Estas medidas, assim como a generalidade da devolução de direitos, aconteceram nos primeiros anos do mandato de Costa (a única exceção digna de nota são algumas medidas constantes na agenda do trabalho digno), durante a “geringonça”, e por proposta ou pressão do BE ou do PCP. Era preciso aprovar orçamentos e medidas deste género eram impostas a Mário Centeno – que por sua vontade não teria feito mais nada a não ser juntar dinheiro, adiando o país mais uma vez – para que o governo sobrevivesse. Quando a única coisa que merece elogio a este governo é o excedente orçamental, estamos conversados.

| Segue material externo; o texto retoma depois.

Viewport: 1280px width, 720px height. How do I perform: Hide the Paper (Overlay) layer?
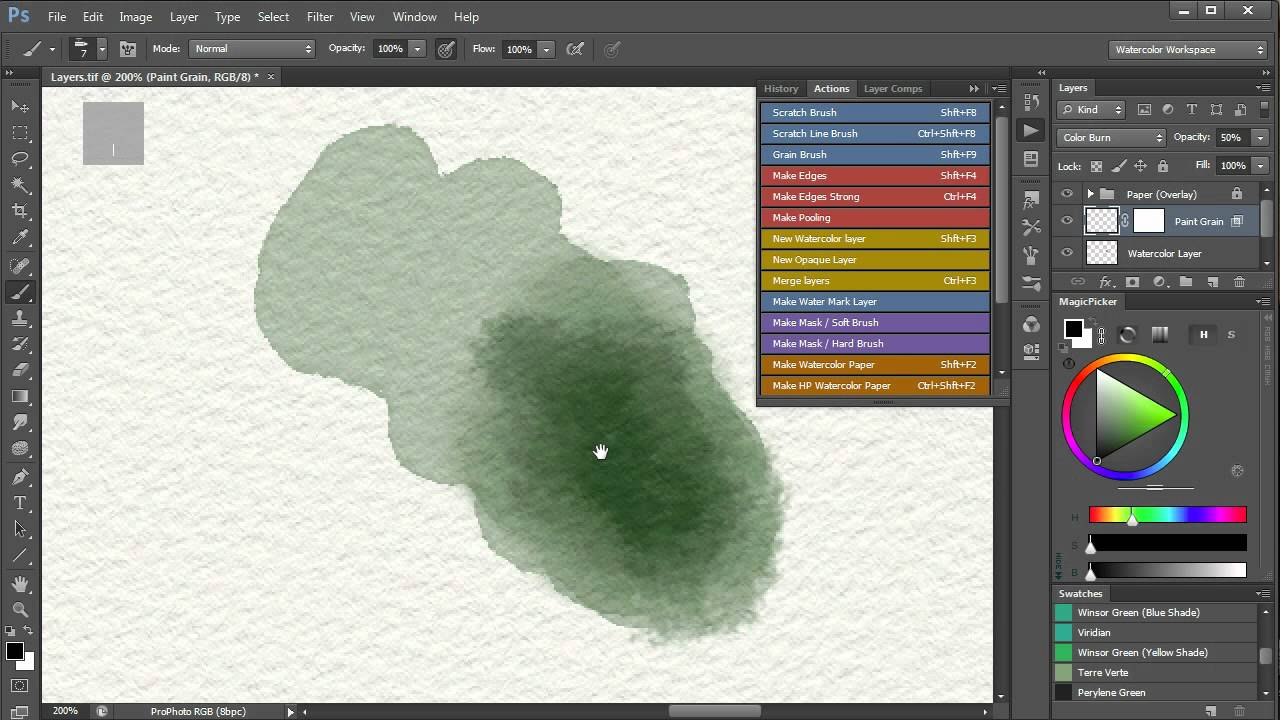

Quando se olha para os dois últimos anos é quase impossível não concluir que a maioria absoluta oferecida ao PS pelos eleitores que apreciavam a “geringonça”, para supostamente castigarem o BE e o PCP, transformou-se, na realidade, num castigo autoinfligido. A maioria absoluta foi apresentada pelos principais dirigentes do PS como a oportunidade de fazer reformas. Nunca conseguiram explicar que reformas o Bloco e o PCP travavam. E nunca conseguirão explicar que reformas fizeram sem eles. Pelo contrário, as poucas marcas que Costa deixa são, para além da própria “geringonça”, resultado da pressão ou da proposta destes partidos. Sem eles, o imobilismo acomodado e arrogante foi total.
Dirão que os grandes responsáveis por isto foram estes dois partidos, que ao fazerem cair o governo ofereceram este presente ao PS. Acontece que a “geringonça” acabou em 2019. O que o BE e o PCP teriam para oferecer foi o que ofereceram nos primeiros anos depois dessas eleições: total ausência de guião para um acordo maioritário, condenados a aprovar orçamentos que não correspondiam a nada de diferente de uma maioria absoluta do PS. Estariam, por estes dias, a ser julgados como cúmplices e seriam, muito provavelmente, ainda mais penalizados. Os erros do PCP e do BE foram, respetivamente, não exigir um acordo escrito depois de 2019 e não ter, sem ele, votado logo contra o primeiro OE, pondo fim definitivo à fraude de uma “geringonça” decretada por António Costa unilateralmente e sem deveres.
O preço que será pago por esta maioria absoluta fora de tempo não é apenas a perda da última oportunidade para salvar alguma coisa do Estado Social ou fazer reformas sociais e económicas difíceis de desmantelar pela direita radicalizada que pode vir depois. O lastro que pode vir a sair destes quatro anos, ao contrário do que aconteceu com a “geringonça”, é o afastamento da esquerda do poder por muito tempo. Por completa incapacidade de decisão política e falta de visão estratégica, Costa perdeu a oportunidade de deixar uma marca. Não foram a pandemia e a guerra. Essas só disfarçaram a falta de propósito político no exercício do poder.
As conquistas de António Costa foram o nascimento da “geringonça”, que desejou para garantir a sua sobrevivência política, e o que dela nasceu de positivo. O resto, e é o resto que ficará na memória das pessoas (Sócrates nunca será recordado pelas conquistas que aqui deixei, mas pelo seu triste fim), é um deprimente deserto. O problema não são os casos, comuns em governos que duram muito. É não haver nada que os compense.
Costa ajudou, com a incapacidade de perceber que a cooperação tem de ser politicamente útil para todos, a rebentar com os partidos à sua esquerda. Depois de quatro anos de maioria absoluta, pode deixar o PS em igual estado. Porque fez coisas muito erradas? Não. Porque, sempre que dependeu apenas dele, nada fez. Foi e é um gestor do quotidiano sem rumo. Que uma pandemia e uma guerra ajudaram a não ter de ser mais do que isso.»